Baseline Establishment: Three certified IBS assessors with 5+ years of experience independently evaluated a stratified sample of 15 IFC models (5 simple, 5 medium, and 5 complex) using the standard CIS 18:2023 spreadsheet methodology. As described in
Section 2.1, certified IBS assessors are CIDB-accredited professionals trained to classify construction systems and compute IBS Content Scores; the three assessors engaged for this baseline held valid CIDB certification, and each had completed over 50 IBS assessments in professional practice across residential, commercial, and mixed-use building typologies. Each assessor recorded:
Total assessment time (from file receipt to final score)
Intermediate classification decisions
Final IBS scores with component breakdowns
Key Findings:
Processing Efficiency: The automated system achieved 99.6% time reduction compared to manual assessment (mean 52.3 s vs. 247.5 min), validating the abstract’s claim of “reducing assessment time from hours to minutes.”
Consistency: Manual assessors exhibited inter-rater reliability (ICC) of 0.71, indicating substantial but imperfect agreement. The automated system produced identical scores across repeated runs (CV = 0.0%), eliminating inter-assessor variability entirely.
Scalability: Manual assessors reported fatigue-related accuracy decline after 3–5 assessments per day. The automated system processed 136 models in a single session without degradation, enabling portfolio-scale batch processing.
Score Agreement: Automated scores correlated strongly with the mean of manual assessor scores (Pearson r = 0.89, p < 0.001), indicating that the LLM-based approach produces scores consistent with expert judgment while eliminating variability.
4.6. Theoretical Implications
The experimental results substantiate several theoretically significant propositions regarding BIM-AI integration for construction assessment:
Complementary Strengths: The system demonstrates effective synergy between structured IFC data processing and LLM reasoning capabilities. While IFC provides geometric precision and semantic structure, LLM reasoning addresses metadata incompleteness through flexible interpretation—a complementary relationship not previously documented in the construction informatics literature.
Assessment Independence: The weak correlation between file size and IBS scores (r = 0.42) confirms that industrialization represents design decisions rather than model complexity artifacts. This finding validates the theoretical assumption underlying IBS assessment that construction method selection is independent of project documentation detail level.
Category Independence: The minimal intercorrelation among scoring components (structural, walls, and other solutions) validates the CIS 18:2023 treatment of these categories as independent assessment dimensions, supporting the additive scoring methodology.
4.7. Practical Implications
For construction industry practitioners, the demonstrated 99% time reduction (from 30+ minutes to approximately 1 min) fundamentally transforms the economics of IBS assessment:
Design Integration: Rapid assessment enables integration into iterative design workflows, providing evidence-based optimization feedback rather than terminal compliance verification.
Portfolio Analysis: Organizations can benchmark entire building portfolios to identify industrialization patterns and improvement opportunities.
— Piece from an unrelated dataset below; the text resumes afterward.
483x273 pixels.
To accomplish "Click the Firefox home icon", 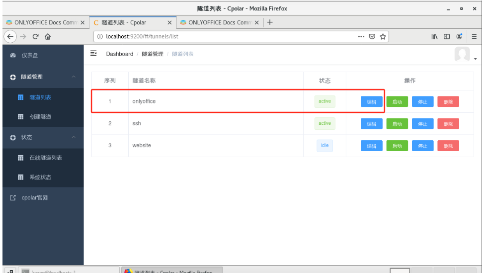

Regulatory Compliance: Typical 50–100 model portfolios can be processed in 50–90 min, streamlining regulatory submission preparation.
4.8. Comparison with Existing Approaches
As summarized in
Table 5, the proposed LLM-based approach offers distinct advantages over traditional rule-based systems [
17] and NLP-enhanced methods [
19]. The prompt-based rule encoding requires significantly lower implementation effort (days versus months) while providing higher adaptability to regulatory updates through system instruction modification rather than procedural logic restructuring. As shown in
Table 6, the automated system achieves a 99.6% reduction in mean processing time compared to manual assessment, with batch capability scaling to 136 models per session versus 3–5 models per day manually.